New year 2017 starts with a bang!

I said I was not going to spend any more of my time doing Ruby stuff, but I couldn’t pass the opportunity to read this book, I did not know for sure if it was good or bad, not a lot of information out there, but what could go wrong if I read it?

Ruby Performance Optimization (affiliate link) was written by Alexander Dymo and published by The Pragmatic Bookshelf in 2015, I got it during a sale and I couldn’t be any more happier after reading it.

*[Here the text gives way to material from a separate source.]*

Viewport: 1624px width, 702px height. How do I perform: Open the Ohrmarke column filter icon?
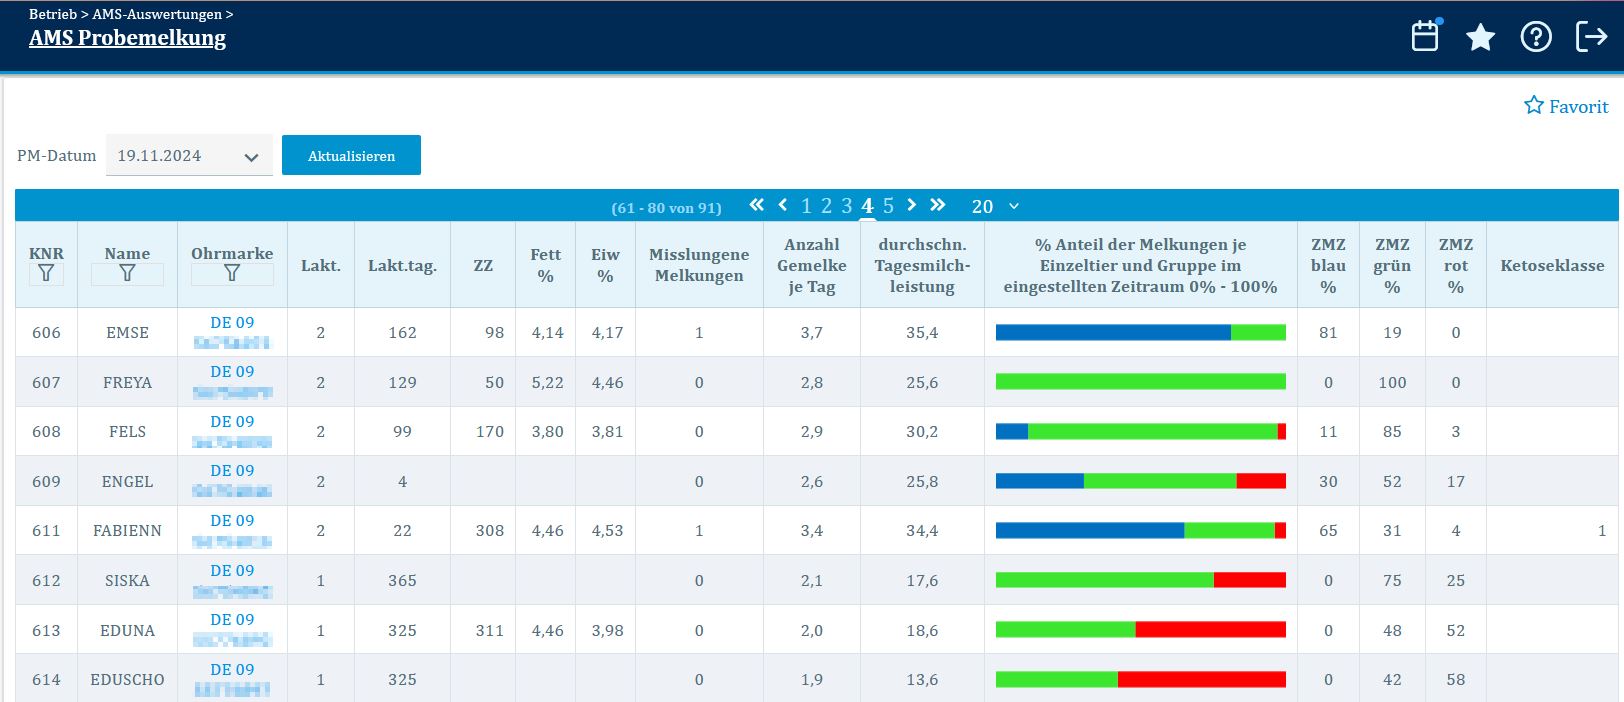[x=232, y=273]
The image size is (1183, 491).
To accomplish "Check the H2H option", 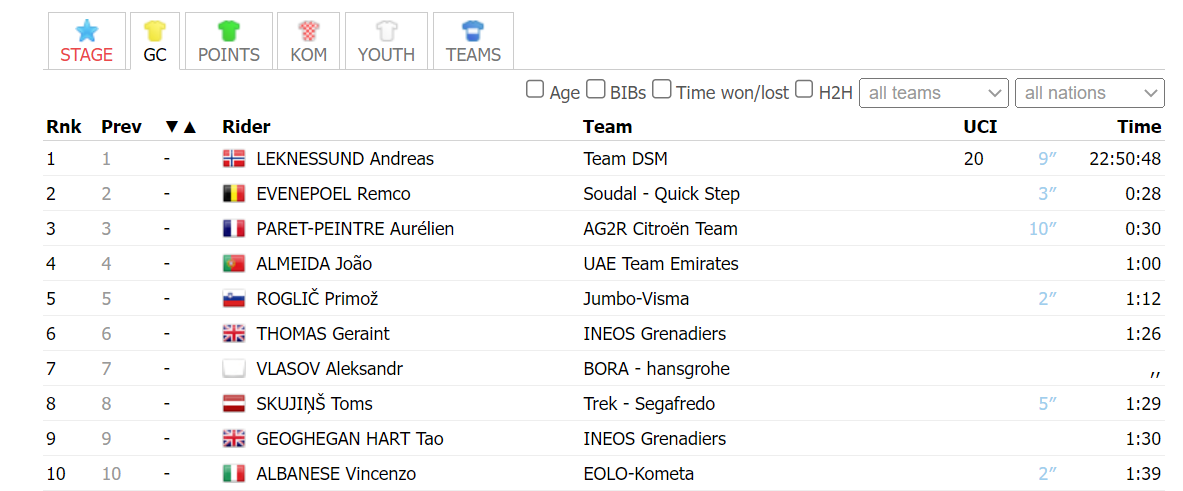I will point(804,90).
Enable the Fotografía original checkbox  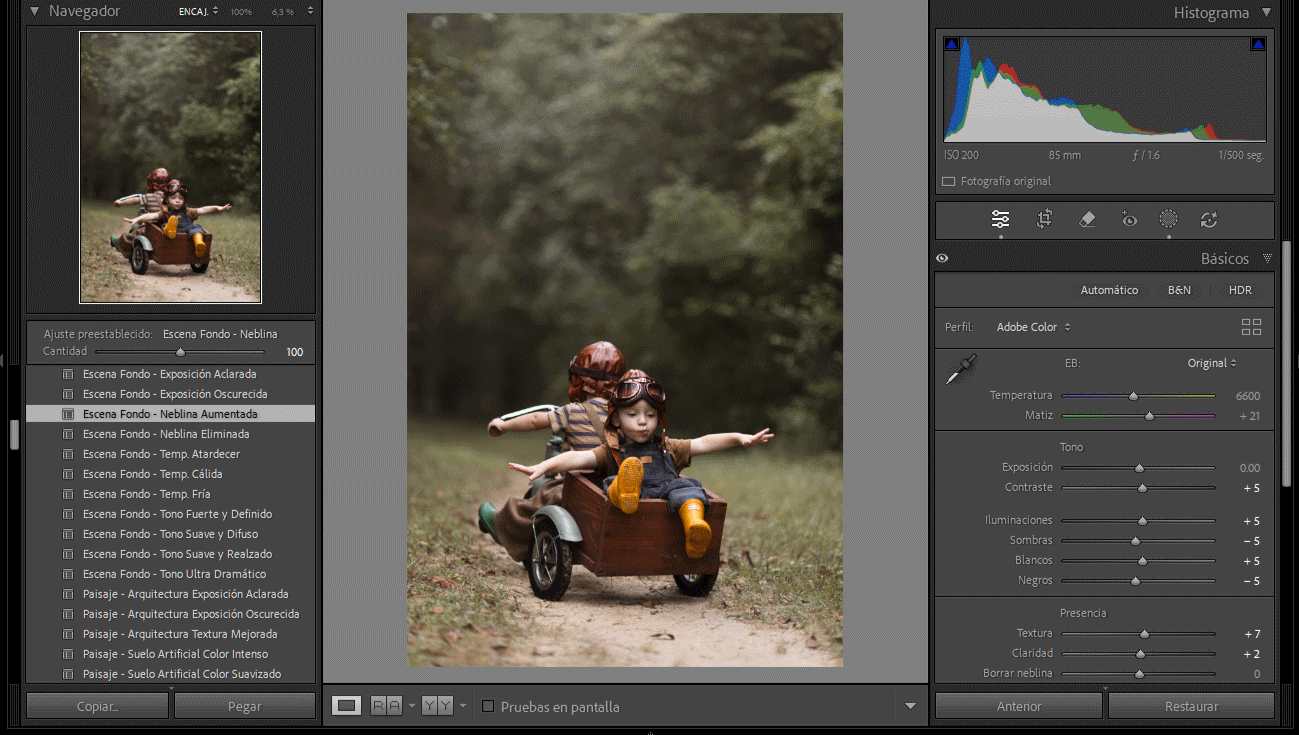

I enjoyed the book a lot, I’m surprised is not more popular, maybe Ruby developers don’t care too much performance? Not sure. The key takeaways from this book are the following:

  • Using iterators incorrectly could be a reason certain code is underperforming, too much Rubyisims chained together may kill the radio star.
  • Explicitly indicating the fact you can not, and should not, try to use Ruby for everything. Thing which for whatever reason sometimes I find difficult to understand why some Ruby developers don’t get, some swear by the language and want to use it for everything. Strange.
  • The introduction of several profiling tools, a new one I did not know: KCachegrind
  • Several tricks using ruby-prof, a well known Ruby gem.
  • Confidence interval
  • Query Tests, to actually test the generated SQL, and Benchmark Tests to have proper way to determine if the code degraded (or improved!) after a change.

Overall great book, I really hope all Ruby developers find it sooner than later because it covers a lot of great/fundamental topics and includes clear explanations describing how to properly benchmark code by using all the available tools. Nice.